If you’re enjoying your morning coffee and croissant, like me, take a few minutes to watch this New York Times video about women in France, in which Katrinn Bennhold reports that: “France may look Scandinavian in terms of its employment and birthrate statistics, but when it comes to attitude this is still very much a Latin country.”
Even though French women have more college degrees than French men and benefits that make this American woman faint with envy—a monthly per-child government allowance, free nursery school and health care, generous maternity leave—their glass ceiling is proving surprisingly shatterproof. Bennhold, and the women she spoke with, attribute this to persistent cultural and political apathy towards sexism. Some of the issues mentioned are unsurprising—the “second shift” is a apparently a trans-cultural phenomenon—but there were some eye-openers for me, like the high rate of women’s employment (82% of 25-49 year old French women work, contrasted with about 59% of US women) and fact that political parties are actually fined when women are underrepresented as candidates.













I hadn’t heard of the other benefit the accompanying article addressed: free postpartum physical therapy/exercise classes, to rebuild abdominal and pelvic floor muscles. At first I was all “wow, great attention to the mothers’ recovery,” but then I thought, “hmm, so they can get back to the image of a chic, slender French woman, and have more sex and thus more babies.” France is a leader in Western Europe with its birthrate and the government seems to want to maintain that status. My cynical side wonders if some of that is tied up with the country’s immigration/assimilation “problems” and some of the recent pigheaded bigotedness, but that’s veering off-topic.
From this I deduce that France has a long way to go towards equally shared parenting being the norm (compared to Sweden). But of course, so do we. I wonder what percentage of French women are mothers, and how that differs from the U.S. Do women make different choices knowing there is a strong safety net in place? Even knowing that the choice to have a child will likely be detrimental to their careers?
Maybe the sequel to that silly “French Women Don’t Get Fat” book should be “French Women Don’t Get Ahead.” Though I don’t see that becoming a bestseller in this country.
@ShinyObjects: Do women make different choices knowing there is a strong safety net in place?
That does seem to be the case. Pretty much every study I’ve ever seen on the birth rates in Western Europe shows that when women have a solid safety net, they are more likely to have multiple children, even if, as you point out, they’ll have a tougher time at work. It may be that the positive (the safety net) and the negative (tougher workplace) cancel each other out in terms of cost-benefit analysis, which is still preferable to societies where childbearing is objectively a lose-lose proposition.
Honestly, if I could get just one or two of those benefits, I’d be thrilled. Even the post-partum exercise classes. I wouldn’t look any of those gift horses in the mouth.
As for your cynical thoughts about it being an anti-immigrant, have-more-white-babies campaign—I wondered that too. But I assume maternal benefits are extended to all French women, regardless of ethnicity. Whether they can fully utilize them or if they’re the same quality for WOC in non-white communities is the question. I’d be curious to see data on that.

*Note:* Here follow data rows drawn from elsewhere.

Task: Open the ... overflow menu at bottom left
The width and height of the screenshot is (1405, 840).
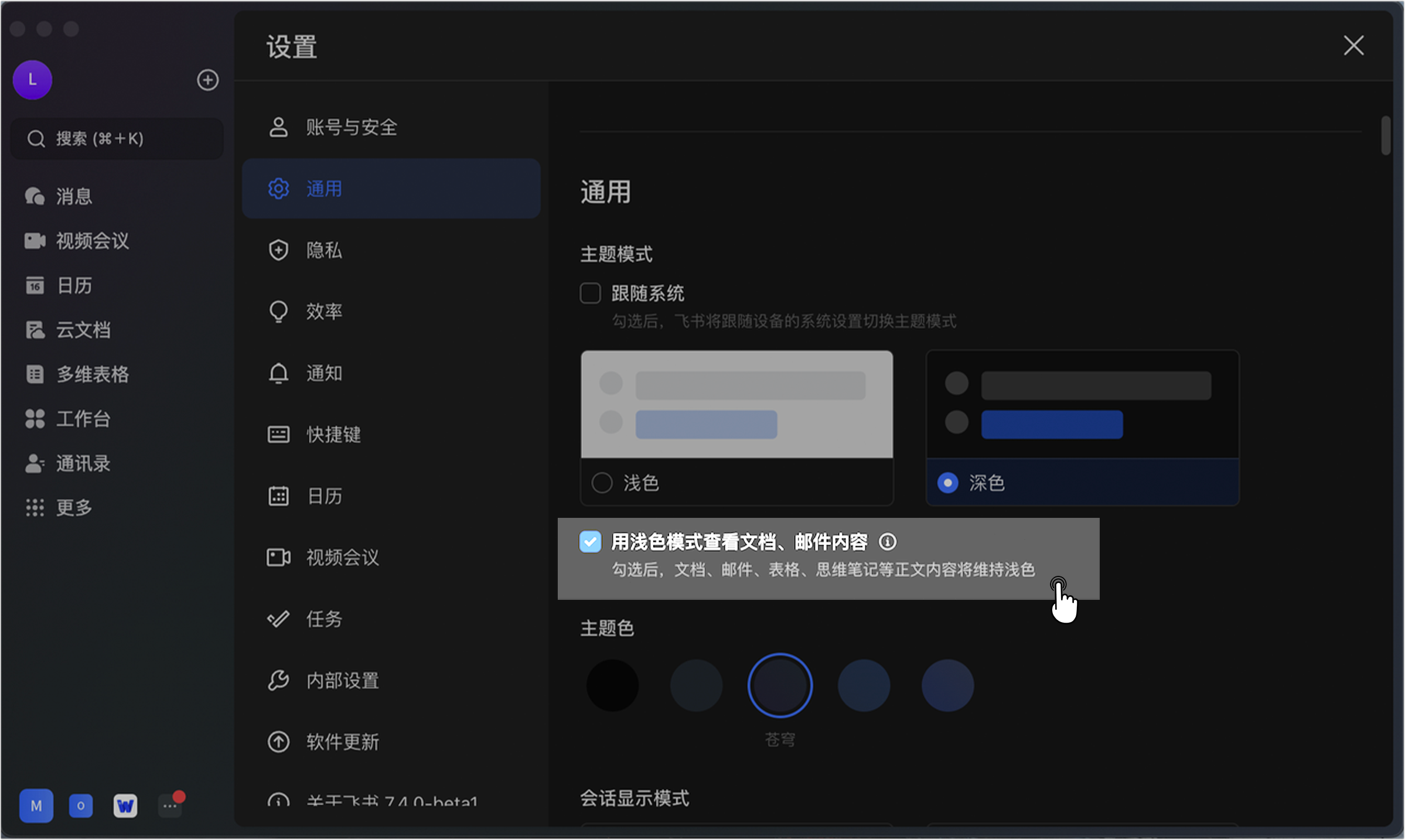Action: click(x=169, y=805)
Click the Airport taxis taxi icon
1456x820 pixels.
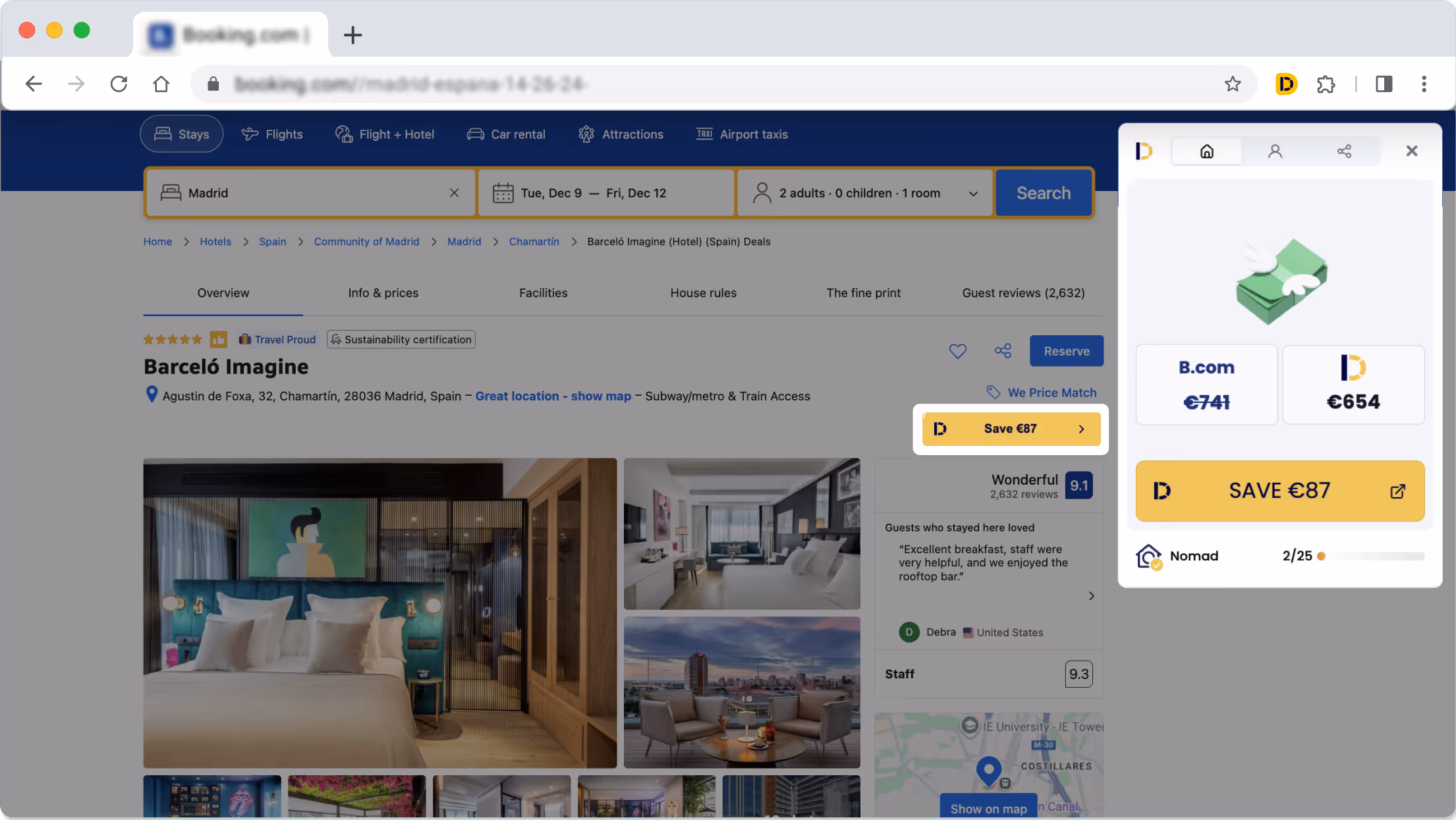coord(704,134)
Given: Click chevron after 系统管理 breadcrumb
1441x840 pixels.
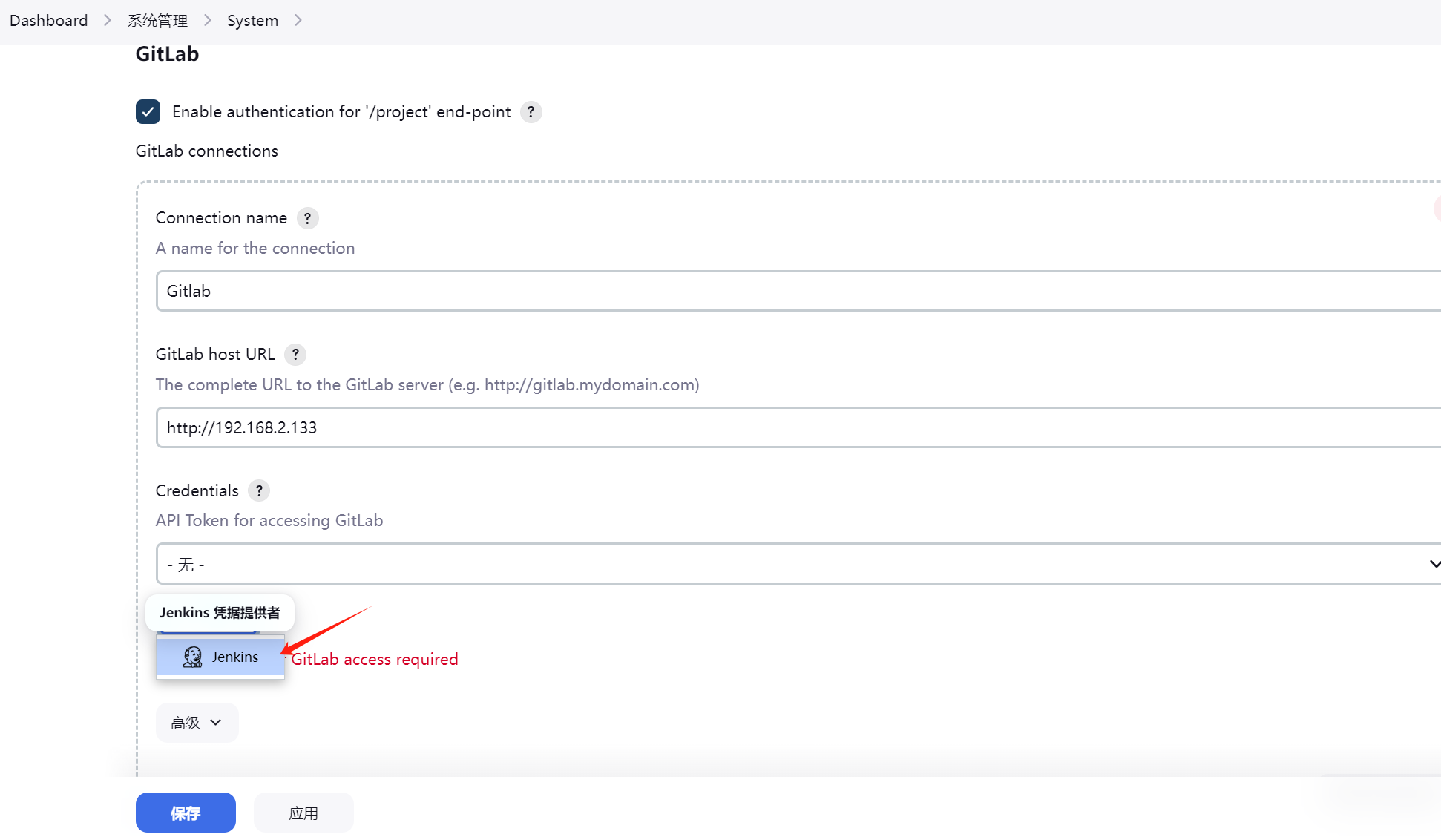Looking at the screenshot, I should click(x=208, y=21).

I just left France after living there for a year and think this is spot on. French women do have amazing benefits – the school provision is excellent and it is completely acceptable to work after having a baby.
But culturally, sexism is still a massive problem in France – much more than anywhere else I’ve lived. As a woman, you constantly get comments about your looks, wolf whistles, etc. on the street, which is something that never happened to me to nearly the same extent anywhere else. I think the pressure to live up to ideals of femininity in appearance and behavior (not being too aggressive, etc.) is much greater than in the US, UK or Germany.

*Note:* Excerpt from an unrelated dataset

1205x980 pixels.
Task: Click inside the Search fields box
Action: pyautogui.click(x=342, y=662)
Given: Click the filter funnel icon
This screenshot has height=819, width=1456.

@ShinyObjects: My impression is that the safety net does help. And I don’t think having children is more detrimental to French women’s careers than to German, American or British women’s careers.
They’ve had all kinds of discussion in the German media about how to improve their birthrate and it usually comes down to needing better preschool provision and a change in cultural attitudes that a) make employers unwilling to hire young mothers and b) mean that a lot of women, particularly in the West and in rural areas, are still judged as ‘Rabenmütter’ (bad mothers) if they work instead of devoting themselves to their children. They still haven’t got their act together and actually, you know, fixed the problem though.

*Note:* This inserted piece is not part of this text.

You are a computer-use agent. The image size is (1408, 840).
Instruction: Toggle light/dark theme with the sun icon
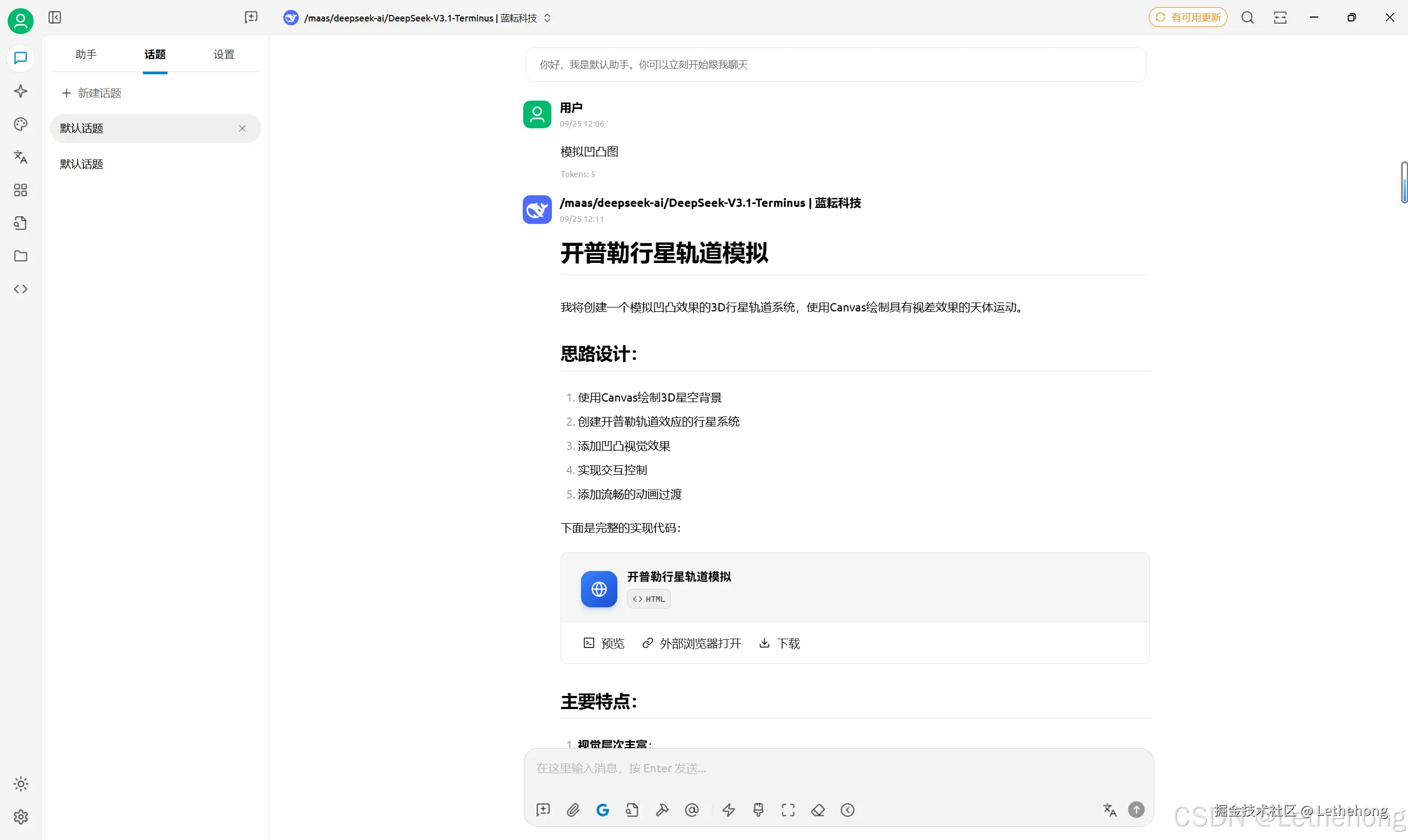(20, 783)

I work in France and see and hear about this sexism day in and day out. There’s even a website devoted to short, personal accounts of the sexism women here face at work. The glass ceiling is impenetrable and the sexism is culturally engrained. While it is wonderful to know that your job will be waiting for you when you want to go back (after having a baby), the chances of ever getting promoted are slim. It’s illegal to ask about family and if you want children, but it’s still something that is discreetly hinted at during the interviews. Women who have already had their children have a better chance getting a job than women who are just about to start a family *because* of the safety nets. A minor example of sexism that I hear daily is how women are still referred to as “girls” in the workplace. When I express frustration at this, stating that we are women, people look shocked and think I’m easily offended. And yet they never, ever refer to men as “boys.” That would be silly! Many women I meet have no problem with it, seeing as it’s so common they don’t think there’s any disrespect involved.